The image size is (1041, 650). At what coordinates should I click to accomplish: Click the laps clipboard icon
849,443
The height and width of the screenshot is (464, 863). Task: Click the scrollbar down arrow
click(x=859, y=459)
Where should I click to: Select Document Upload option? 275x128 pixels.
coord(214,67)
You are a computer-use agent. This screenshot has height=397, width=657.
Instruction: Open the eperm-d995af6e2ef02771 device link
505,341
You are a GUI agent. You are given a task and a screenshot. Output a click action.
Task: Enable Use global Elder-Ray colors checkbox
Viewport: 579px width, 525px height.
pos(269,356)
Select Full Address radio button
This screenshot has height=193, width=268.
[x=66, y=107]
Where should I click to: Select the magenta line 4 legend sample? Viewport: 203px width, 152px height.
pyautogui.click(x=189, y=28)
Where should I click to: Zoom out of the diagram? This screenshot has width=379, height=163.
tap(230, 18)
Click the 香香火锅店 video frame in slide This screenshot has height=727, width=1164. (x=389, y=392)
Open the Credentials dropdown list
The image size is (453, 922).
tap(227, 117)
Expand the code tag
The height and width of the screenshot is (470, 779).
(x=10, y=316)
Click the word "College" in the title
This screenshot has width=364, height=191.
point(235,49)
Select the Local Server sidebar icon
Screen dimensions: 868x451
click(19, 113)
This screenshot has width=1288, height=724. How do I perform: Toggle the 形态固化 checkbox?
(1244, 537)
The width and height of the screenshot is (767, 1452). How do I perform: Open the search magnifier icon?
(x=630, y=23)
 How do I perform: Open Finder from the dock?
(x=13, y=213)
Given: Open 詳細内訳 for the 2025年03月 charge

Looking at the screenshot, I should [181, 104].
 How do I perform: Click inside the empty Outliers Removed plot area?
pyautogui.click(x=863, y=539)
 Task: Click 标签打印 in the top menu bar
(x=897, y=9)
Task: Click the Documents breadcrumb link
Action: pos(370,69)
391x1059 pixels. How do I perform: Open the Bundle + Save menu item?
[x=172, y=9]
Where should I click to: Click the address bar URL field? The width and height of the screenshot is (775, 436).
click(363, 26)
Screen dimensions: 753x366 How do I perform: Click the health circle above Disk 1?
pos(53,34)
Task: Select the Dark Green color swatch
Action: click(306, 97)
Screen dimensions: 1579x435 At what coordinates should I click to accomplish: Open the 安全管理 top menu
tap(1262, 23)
::::::
*What is expected:*
Repeat every line of the material above verbatim, from first to last.

*The solution:*
The image size is (1041, 650). At what coordinates should I click to accomplish: Click the laps clipboard icon
849,443
The height and width of the screenshot is (464, 863). Task: Click the scrollbar down arrow
click(x=859, y=459)
Where should I click to: Select Document Upload option? 275x128 pixels.
coord(214,67)
You are a computer-use agent. This screenshot has height=397, width=657.
Instruction: Open the eperm-d995af6e2ef02771 device link
505,341
You are a GUI agent. You are given a task and a screenshot. Output a click action.
Task: Enable Use global Elder-Ray colors checkbox
Viewport: 579px width, 525px height.
pos(269,356)
Select Full Address radio button
This screenshot has height=193, width=268.
[x=66, y=107]
Where should I click to: Select the magenta line 4 legend sample? Viewport: 203px width, 152px height.
pyautogui.click(x=189, y=28)
Where should I click to: Zoom out of the diagram? This screenshot has width=379, height=163.
tap(230, 18)
Click the 香香火锅店 video frame in slide This screenshot has height=727, width=1164. (x=389, y=392)
Open the Credentials dropdown list
The image size is (453, 922).
tap(227, 117)
Expand the code tag
The height and width of the screenshot is (470, 779).
(x=10, y=316)
Click the word "College" in the title
This screenshot has width=364, height=191.
point(235,49)
Select the Local Server sidebar icon
Screen dimensions: 868x451
click(19, 113)
This screenshot has width=1288, height=724. How do I perform: Toggle the 形态固化 checkbox?
(1244, 537)
The width and height of the screenshot is (767, 1452). How do I perform: Open the search magnifier icon?
(x=630, y=23)
 How do I perform: Open Finder from the dock?
(x=13, y=213)
Given: Open 詳細内訳 for the 2025年03月 charge

Looking at the screenshot, I should [181, 104].
 How do I perform: Click inside the empty Outliers Removed plot area?
pyautogui.click(x=863, y=539)
 Task: Click 标签打印 in the top menu bar
(x=897, y=9)
Task: Click the Documents breadcrumb link
Action: pos(370,69)
391x1059 pixels. How do I perform: Open the Bundle + Save menu item?
[x=172, y=9]
Where should I click to: Click the address bar URL field? The width and height of the screenshot is (775, 436).
click(363, 26)
Screen dimensions: 753x366 How do I perform: Click the health circle above Disk 1?
pos(53,34)
Task: Select the Dark Green color swatch
Action: click(306, 97)
Screen dimensions: 1579x435 At what coordinates should I click to accomplish: Open the 安全管理 top menu
tap(1262, 23)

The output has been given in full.